This update adds option forcedecompress when using options -f and -s.
More info: Analyzing “Zombie Zip” Files (CVE-2026-0866).
zipdump_v0_0_35.zip (http)MD5: F4A48AE14C1B258D688BF61D9ACF5E54
SHA256: 8DF7B3EBA282A0391AD619AD33A5F77CD25CC0FDA760E116934DD953714A27C5
Good afternoon, Great work on a great tool, I must say)) But there is one thing that surprises me.
We know that there is no strict indication in a ZIP archive that it is necessary to set the encoding of the names of files and folders stored in the archive. In this regard, many archivers work on the principle of “Unpack according to the OS locale”. And in theory, this is most often true. But when we analyze the file, we try to find the reason for WHAT is broken. In the archive, so that it can be fixed, we need to display information about objects in the console ;). And that’s where your script breaks. In principle, it does not seem to be able to change the encoding of file/folder names when output to the console. All output is in raw bytes.
It is clear that such a conclusion has a place in this life, but still, first of all, I would like to have an option like: –name-encoding CP1200 among the supported options of your script. Is it possible to see this?
Comment by Anonymous — Saturday 6 June 2026 @ 16:53
Are you doing this on Windows and are you seeing squares with question marks inside? Then it means the shell’s font can’t render the glyphs. Try changing the font in cmd.exe, or use a shell that has more fonts, like Cmder.
Comment by Didier Stevens — Sunday 7 June 2026 @ 11:59
Thanks for a feedback! Appreciate this;)
1) Yes I’m on a Windows station) 2) An NO – I redirect a output into the file, like “bla-bla > output.log” And I see python raw byte literals output in it like: b’C:\\Users\\xc4\xec\xe8\xf2\xf0\xe8\xe9\\AppData’ and the same I see and in a regular console screen – cmd.exe. So there is no problems with font here.
Problems are only inside the fact that the ZIP records for any name of a compressed file or a folder – DOES NOT have a corresponding bit which is responsible for a encoding showing. So after that or your code directly, or Python’s code indirectly through the call of a standard objects, or any command related to the ZIP processing – they all behave very directly IMHO – or use predefined CP437 table, or try to use OS locale or do nothing)) and output raw bytes, And so the programmer – which will use these results – should create some additional logic for processing such bytes))) And right now there is NO such logic and so that’s why I suggest this new option: –name-encoding
This option will work always and everywhere according to the code – where the output goes to the user (I think it’s not worth somehow highlighting where the output goes: the console screen or the file after the redirect) directly about the name of a file or a folder that is contained in compressed form in the processed archive. Now you have as I understand it the “-t TRANSLATE” option. But I admit that using it for the purpose of correctly viewing the names of files and folders did not help, and where it worked later (and it worked because there were no errors) was not clear to me. Can you clarify? Well, since the existing option did not help, a new one is proposed)))

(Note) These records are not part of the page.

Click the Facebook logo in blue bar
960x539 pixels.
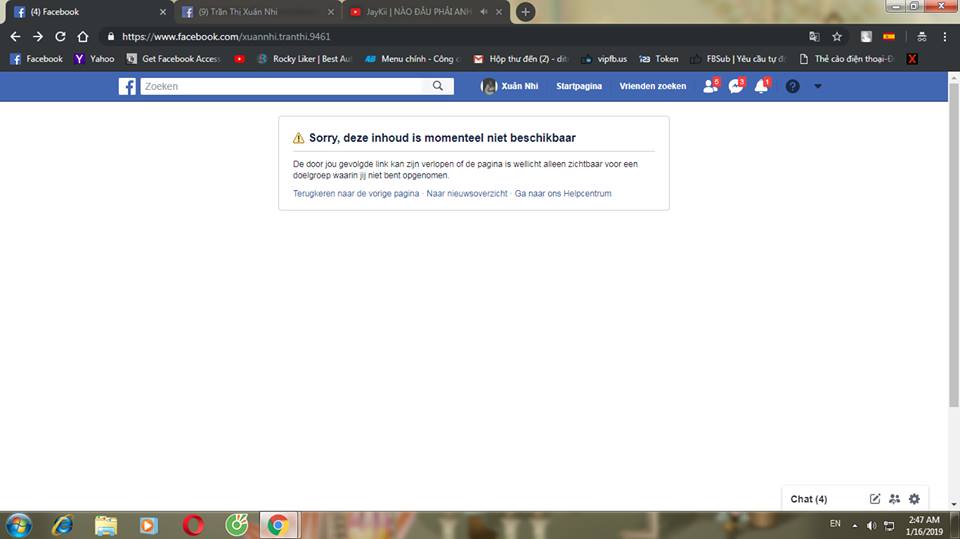[x=128, y=87]
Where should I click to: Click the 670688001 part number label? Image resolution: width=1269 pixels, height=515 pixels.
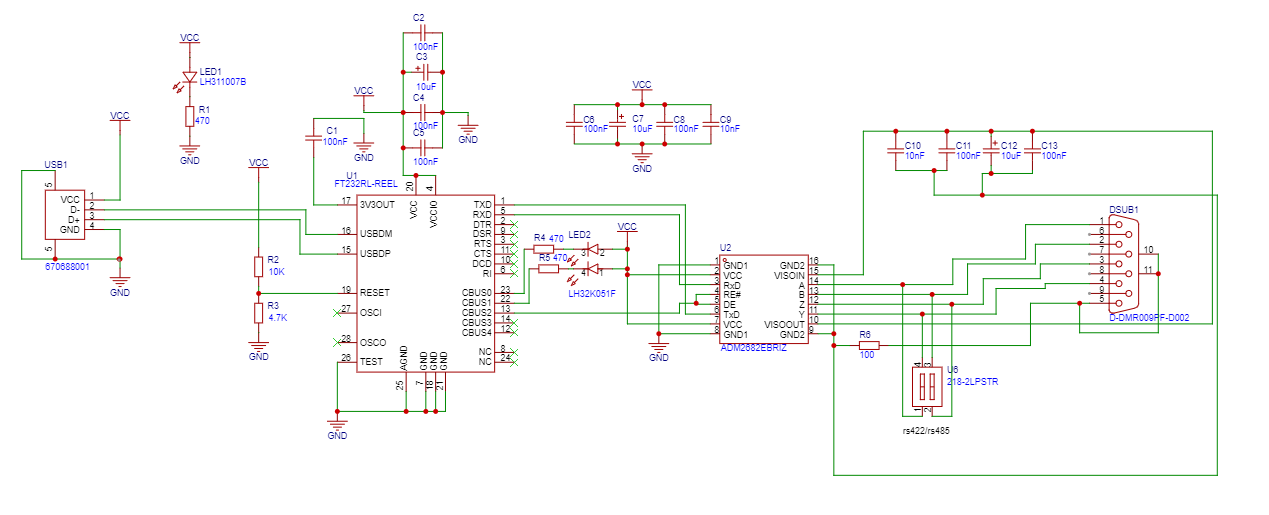(68, 267)
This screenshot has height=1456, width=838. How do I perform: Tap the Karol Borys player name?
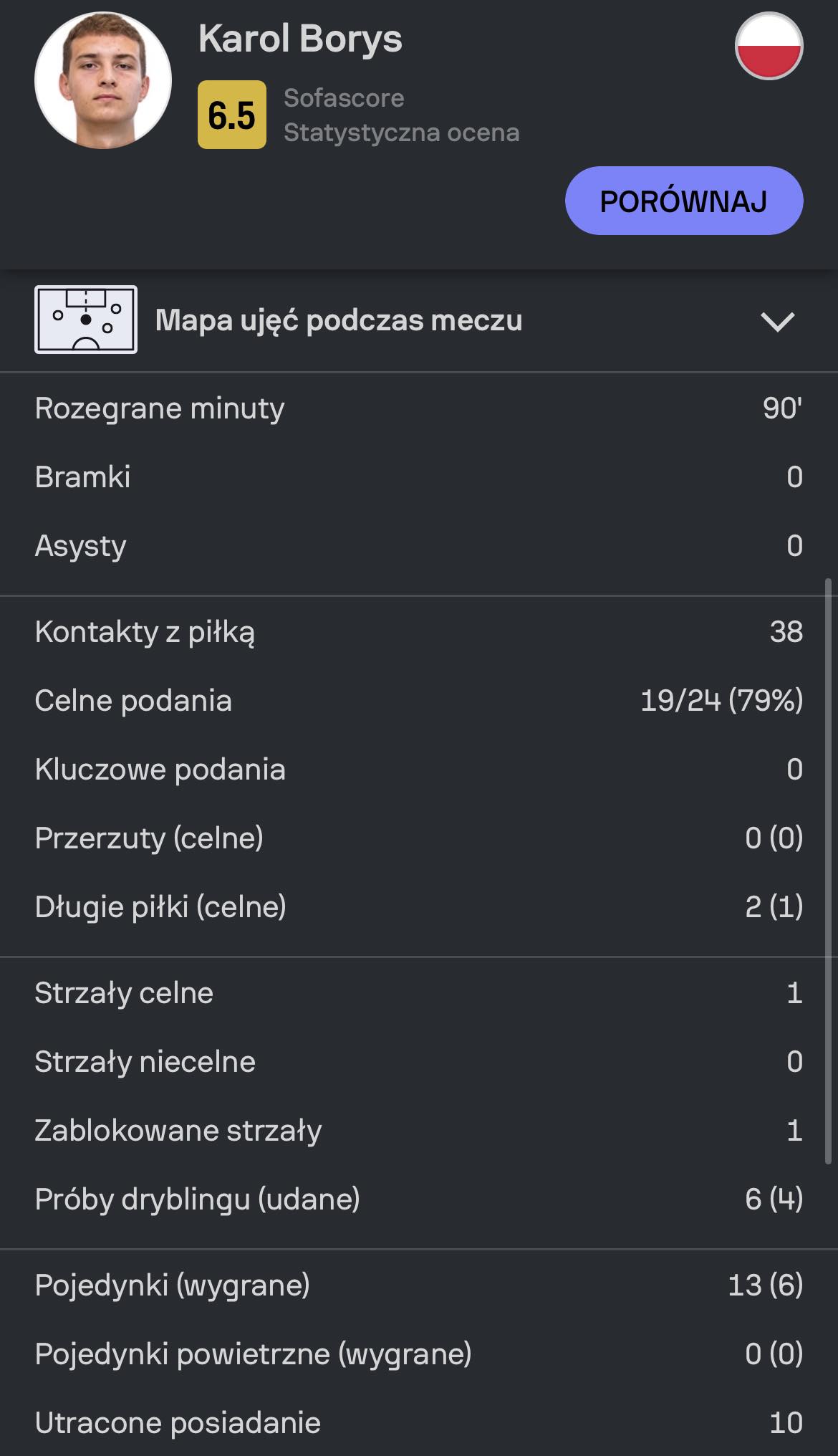(300, 39)
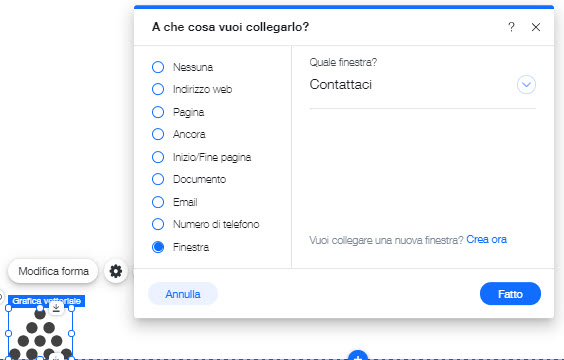This screenshot has width=564, height=360.
Task: Confirm with the Fatto button
Action: point(510,294)
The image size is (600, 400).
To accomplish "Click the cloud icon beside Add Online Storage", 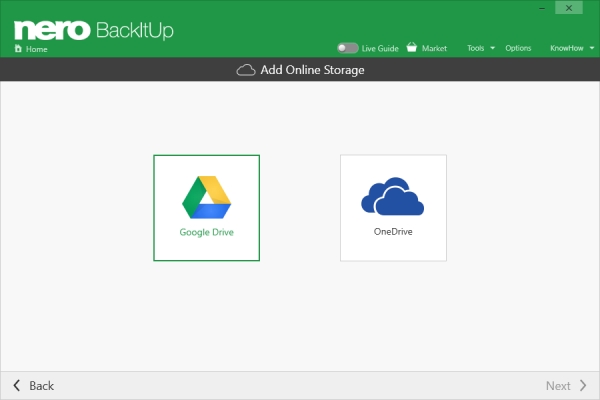I will point(246,70).
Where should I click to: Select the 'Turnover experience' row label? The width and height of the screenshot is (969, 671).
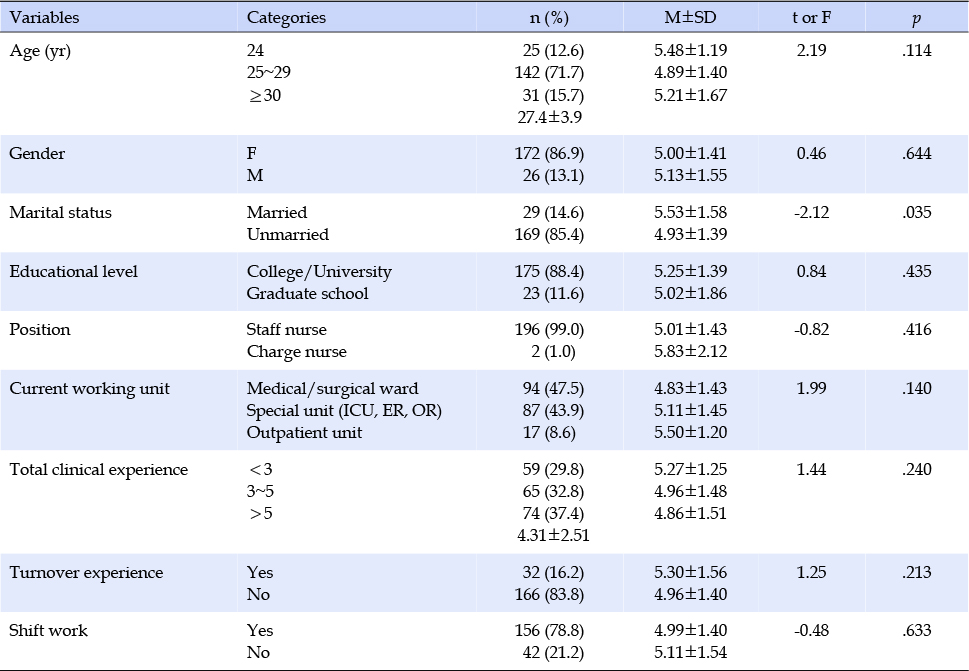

Comment by Anonymous — Sunday 7 June 2026 @ 14:35
The –translate option works for the content of the file, not for the filename.
But I’m curious to know when you see raw byte literals?
They should not appear when you use zipdump, because the zipfile module returns a string for fileinfo.filename.
Are you maybe using option -f ? Because with option -f, the zipfile module is not used, and with that option, filenames are displayed as bytes.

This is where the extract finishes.